- [Directions for this task]
Starting at the line that contains "Click empty panel area below Asset Tags", print every remaining line of the entries, unchanged, and output nothing more.

============================================================

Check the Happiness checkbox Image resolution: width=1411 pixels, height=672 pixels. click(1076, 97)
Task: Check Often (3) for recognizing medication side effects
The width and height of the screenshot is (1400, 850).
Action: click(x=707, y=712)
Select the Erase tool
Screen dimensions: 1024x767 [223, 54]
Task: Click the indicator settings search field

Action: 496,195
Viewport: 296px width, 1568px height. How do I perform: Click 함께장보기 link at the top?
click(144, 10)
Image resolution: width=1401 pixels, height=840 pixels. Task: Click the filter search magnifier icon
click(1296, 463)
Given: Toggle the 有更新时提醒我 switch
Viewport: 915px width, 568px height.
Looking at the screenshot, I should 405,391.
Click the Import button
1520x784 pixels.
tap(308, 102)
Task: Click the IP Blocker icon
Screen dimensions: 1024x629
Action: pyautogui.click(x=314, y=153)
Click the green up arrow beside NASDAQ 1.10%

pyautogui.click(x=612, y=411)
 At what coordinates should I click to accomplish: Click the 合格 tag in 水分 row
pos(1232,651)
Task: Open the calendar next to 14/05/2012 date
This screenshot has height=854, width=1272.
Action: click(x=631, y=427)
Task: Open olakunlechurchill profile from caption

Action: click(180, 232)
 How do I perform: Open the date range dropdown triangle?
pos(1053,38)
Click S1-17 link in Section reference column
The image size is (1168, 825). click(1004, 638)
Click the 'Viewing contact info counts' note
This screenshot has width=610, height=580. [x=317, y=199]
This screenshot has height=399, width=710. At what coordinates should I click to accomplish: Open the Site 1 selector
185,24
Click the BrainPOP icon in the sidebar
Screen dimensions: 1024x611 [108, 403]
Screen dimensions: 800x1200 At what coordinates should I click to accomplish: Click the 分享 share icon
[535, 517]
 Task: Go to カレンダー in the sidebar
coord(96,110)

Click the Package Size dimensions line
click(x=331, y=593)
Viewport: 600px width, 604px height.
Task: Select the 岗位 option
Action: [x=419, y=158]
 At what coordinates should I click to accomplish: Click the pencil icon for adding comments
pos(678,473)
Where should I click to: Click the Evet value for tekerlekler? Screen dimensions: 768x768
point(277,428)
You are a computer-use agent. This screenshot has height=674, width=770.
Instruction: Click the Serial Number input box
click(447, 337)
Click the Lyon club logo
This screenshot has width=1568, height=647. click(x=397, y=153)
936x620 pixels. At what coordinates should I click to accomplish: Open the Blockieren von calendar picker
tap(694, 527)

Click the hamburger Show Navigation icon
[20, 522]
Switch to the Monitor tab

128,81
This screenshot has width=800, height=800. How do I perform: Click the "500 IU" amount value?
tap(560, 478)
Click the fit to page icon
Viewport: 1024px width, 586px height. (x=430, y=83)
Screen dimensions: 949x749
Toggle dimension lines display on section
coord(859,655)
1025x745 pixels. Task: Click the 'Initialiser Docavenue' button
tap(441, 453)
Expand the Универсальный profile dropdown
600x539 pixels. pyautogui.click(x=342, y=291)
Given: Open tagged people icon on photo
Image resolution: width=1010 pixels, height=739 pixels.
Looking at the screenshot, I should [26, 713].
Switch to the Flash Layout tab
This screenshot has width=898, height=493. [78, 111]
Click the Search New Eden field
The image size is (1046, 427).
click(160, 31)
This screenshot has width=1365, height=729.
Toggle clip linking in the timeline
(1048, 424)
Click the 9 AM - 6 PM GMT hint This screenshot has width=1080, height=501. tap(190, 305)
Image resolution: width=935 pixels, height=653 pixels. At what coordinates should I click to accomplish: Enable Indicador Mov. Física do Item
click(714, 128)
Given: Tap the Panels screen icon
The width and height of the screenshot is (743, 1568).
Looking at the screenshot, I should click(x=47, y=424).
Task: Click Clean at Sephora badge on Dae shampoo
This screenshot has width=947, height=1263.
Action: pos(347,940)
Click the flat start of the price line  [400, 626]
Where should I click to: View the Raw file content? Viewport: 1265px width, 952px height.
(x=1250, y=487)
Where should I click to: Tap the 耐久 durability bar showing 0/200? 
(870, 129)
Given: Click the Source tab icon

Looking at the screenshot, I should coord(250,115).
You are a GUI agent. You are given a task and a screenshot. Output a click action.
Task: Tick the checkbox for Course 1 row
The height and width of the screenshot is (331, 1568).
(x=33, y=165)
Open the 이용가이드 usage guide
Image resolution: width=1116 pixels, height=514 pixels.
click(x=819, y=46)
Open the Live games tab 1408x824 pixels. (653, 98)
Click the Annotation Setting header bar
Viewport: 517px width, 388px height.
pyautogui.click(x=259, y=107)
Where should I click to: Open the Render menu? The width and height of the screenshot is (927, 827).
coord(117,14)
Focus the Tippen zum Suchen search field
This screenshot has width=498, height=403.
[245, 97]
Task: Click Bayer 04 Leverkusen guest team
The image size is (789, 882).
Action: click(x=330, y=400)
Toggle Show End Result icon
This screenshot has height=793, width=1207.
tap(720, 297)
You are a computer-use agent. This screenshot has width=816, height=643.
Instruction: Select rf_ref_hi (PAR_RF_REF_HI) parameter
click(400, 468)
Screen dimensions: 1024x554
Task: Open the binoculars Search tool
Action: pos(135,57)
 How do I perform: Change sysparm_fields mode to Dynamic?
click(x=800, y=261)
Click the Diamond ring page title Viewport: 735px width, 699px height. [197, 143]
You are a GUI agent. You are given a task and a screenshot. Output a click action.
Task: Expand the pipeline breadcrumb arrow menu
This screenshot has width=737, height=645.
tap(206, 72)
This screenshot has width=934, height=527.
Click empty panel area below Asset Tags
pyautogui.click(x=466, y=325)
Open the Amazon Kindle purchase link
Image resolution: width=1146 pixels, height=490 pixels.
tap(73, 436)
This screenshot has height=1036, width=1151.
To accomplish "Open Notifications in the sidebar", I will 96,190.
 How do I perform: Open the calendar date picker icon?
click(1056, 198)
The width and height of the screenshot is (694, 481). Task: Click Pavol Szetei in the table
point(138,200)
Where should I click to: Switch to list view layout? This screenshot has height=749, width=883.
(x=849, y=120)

============================================================

- [Final answer]
Click empty panel area below Asset Tags
pyautogui.click(x=466, y=325)
Open the Amazon Kindle purchase link
Image resolution: width=1146 pixels, height=490 pixels.
tap(73, 436)
This screenshot has height=1036, width=1151.
To accomplish "Open Notifications in the sidebar", I will 96,190.
 How do I perform: Open the calendar date picker icon?
click(1056, 198)
The width and height of the screenshot is (694, 481). Task: Click Pavol Szetei in the table
point(138,200)
Where should I click to: Switch to list view layout? This screenshot has height=749, width=883.
(x=849, y=120)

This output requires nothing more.